• Action item: All lines from the one containing "Where should I click to: Open" through the final line of the records below should be reproduced exactly, with the pictures left out.
━━━ Data for this task ━━━
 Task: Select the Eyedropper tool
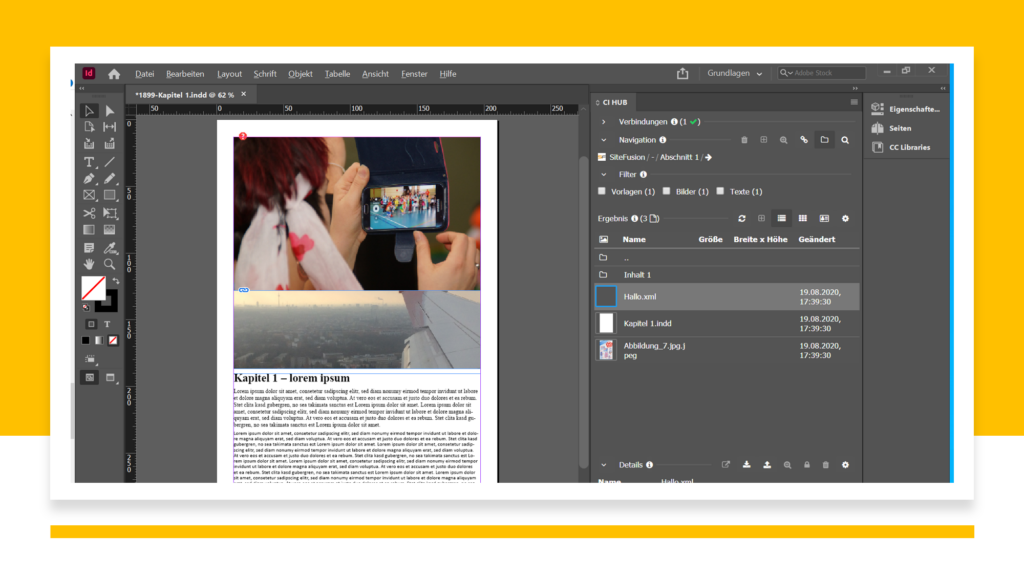[x=109, y=247]
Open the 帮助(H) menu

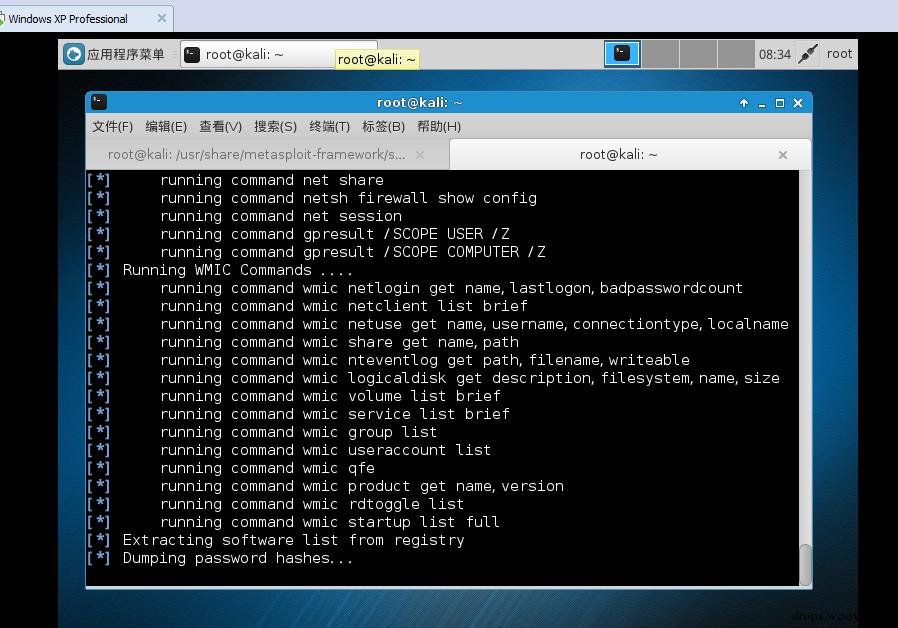tap(439, 126)
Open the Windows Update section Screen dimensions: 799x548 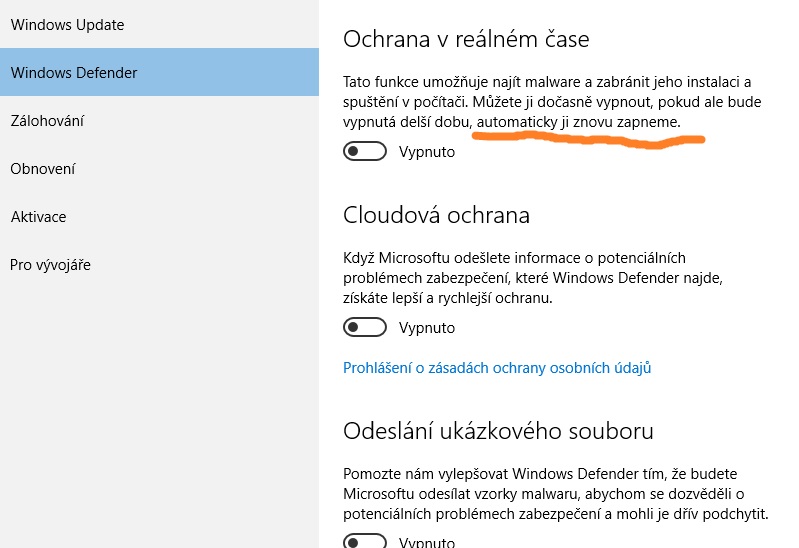67,24
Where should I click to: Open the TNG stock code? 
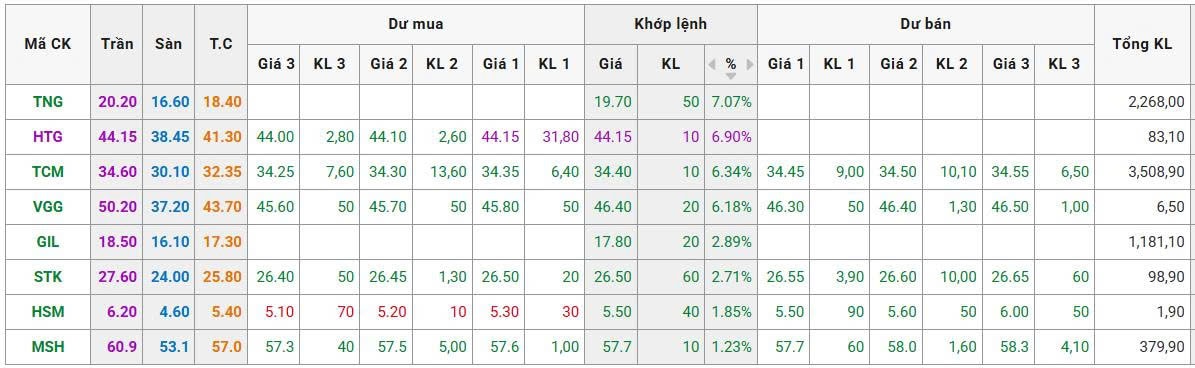[x=48, y=101]
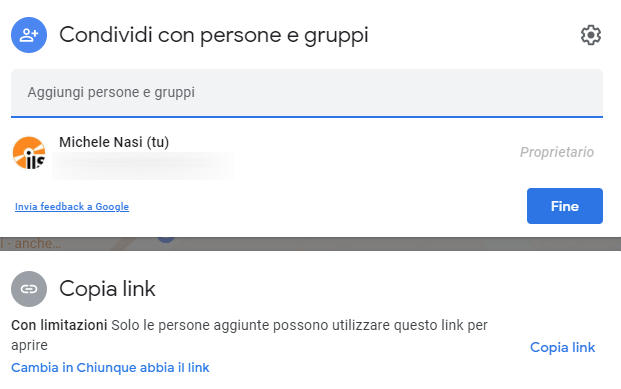The image size is (621, 389).
Task: Click the 'Fine' button
Action: point(565,206)
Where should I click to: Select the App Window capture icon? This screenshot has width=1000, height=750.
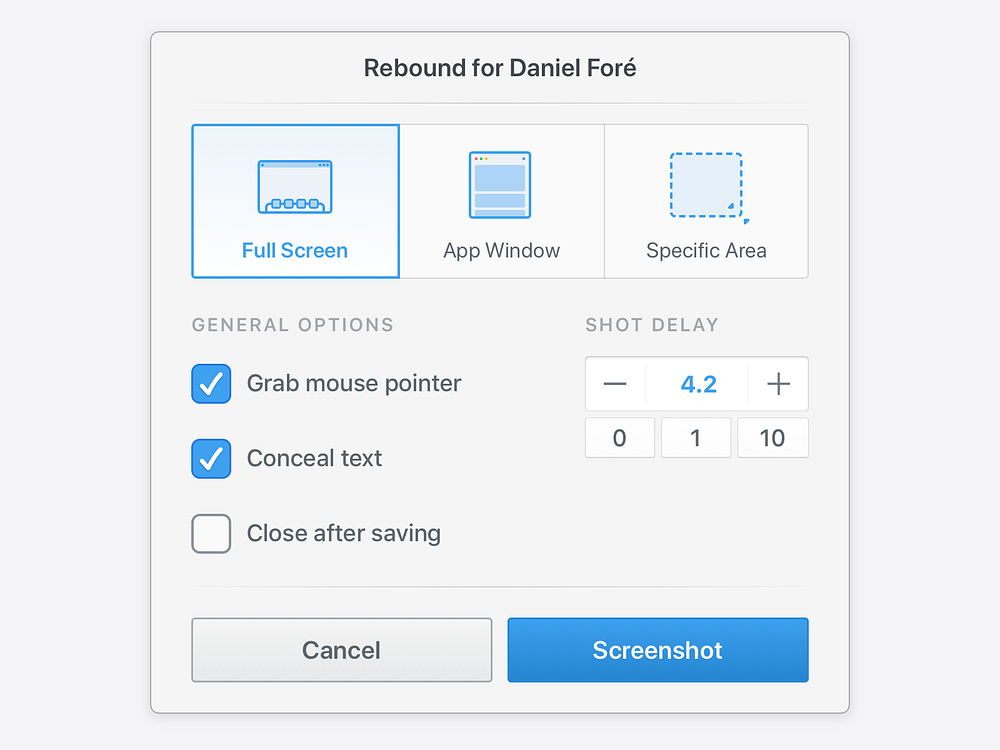pos(501,185)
━━━
• Response area:
Where should I click to: Open the TNG stock code? 
[x=48, y=101]
The image size is (621, 389).
Task: Click the 'Fine' button
Action: point(565,206)
Where should I click to: Select the App Window capture icon? This screenshot has width=1000, height=750.
pos(501,185)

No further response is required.